== Page text ==
########################################
9. The information transceiving method of claim 1, wherein the physical transmission line is an optical fiber, and the information transceiving method further comprises: the transmission device transmitting the first information or the second information to the first RX output interface through the physical transmission line, using multi types of light with different wavelengths.

10. The information transceiving method of claim 1, wherein the physical transmission line is an optical fiber, and the information transceiving method further comprises: the transmission device using a single photoelectric converter to convert the first information or the second information into a plurality of optical signals which can be transmitted by the physical transmission line.

11. An information transceiving system, comprising: a transmission device, comprising: a first processor; a first TX input interface, following a first transceiving specification; a second TX input interface, following a second transceiving specification; a reception device, comprising: a first RX output interface, following a third transceiving specification; wherein the first processor and the second processor are configured to perform an information transceiving method comprising following steps: (a) receiving first information by the first TX input interface and receiving second information by the second TX input interface; (b) performing classifying according to information characteristics of the first information and the second information by the transmission device, to acquire a first classifying result of the first information and a second classifying result of the second information; and (c) transmitting the first information or the second information to the first RX output interface via at least one physical transmission line, according to the first classifying result and the second classifying result, by the transmission device.

12. The information transceiving method of claim 11, wherein the step (b) performs classifying according to information synchronization types of the first information and the second information.
########################################
== Data segment ==

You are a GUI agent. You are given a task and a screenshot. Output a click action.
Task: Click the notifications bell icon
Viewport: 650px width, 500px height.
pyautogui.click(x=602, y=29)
########################################
== Given exercise 1 ==
Extract the passage of the patent claims from "12. The information" to "the second information.", reproducing it verbatim.
== Given exercise 2 ==
Write the next portion of the patent claims, beginning immediately after their final sentence.

== Exercise answer 1 ==
12. The information transceiving method of claim 11, wherein the step (b) performs classifying according to information synchronization types of the first information and the second information.

== Exercise answer 2 ==
13. The information transceiving method of claim 11, wherein the step (b) performs classifying according to required immediacy or required completeness of the first information and the second information.

14. The information transceiving method of claim 11, wherein the transmission device comprises a plurality of first FIFOs, wherein the step (c) further comprises: buffering information of the first information and the second information which have identical buffering results to an identical one of the first FIFOs, and then transmitting the information to the first RX output interface.

15. The information transceiving method of claim 11, wherein the reception device further comprises a second RX output interface following a fourth transceiving specification, wherein the step (c) further comprises: transmitting the first information and the second information to the first RX output interface or the second RX output interface according to the first classifying result and the second classifying result.

16. The information transceiving method of claim 11, wherein the first information and the second information comprise image data and a control signal which controls the action of an electronic device, wherein the transmission device transmitting the image data and the control signal through an identical one of the physical transmission line.

17. The information transceiving method of claim 11, wherein the transmission device and the reception device are both transceiving devices, the first information and the second information are first image data, and the reception device cannot transmit any image data to the transmission device.

18. The information transceiving method of claim 11, wherein a number of the physical transmission lines is larger than or equal to two, wherein the transmission device and the reception device are both transceiving devices, and the first information and the second information are first image data; wherein the transmission device transmits the first image data to the reception device through a first physical transmission line, and the reception device transmits the second image data to the transmission device through a second physical transmission line.

19. The information transceiving method of claim 11, wherein the physical transmission line is an optical fiber, wherein the transmission device transmits the first information or the second information to the first RX output interface through the physical transmission line, using multi types of light with different wavelengths.

20. The information transceiving method of claim 11, wherein the physical transmission line is an optical fiber, wherein the transmission device uses a single photoelectric converter to convert the first information or the second information into a plurality of optical signals which can be transmitted by the physical transmission line.

Description

BRIEF DESCRIPTION OF THE DRAWINGS

[0012] FIG. 1 is a schematic diagram illustrating an information transceiving system according to an embodiment of the present invention.

[0013] FIG. 2 is a schematic diagram illustrating an information transceiving system according to another embodiment of the present invention.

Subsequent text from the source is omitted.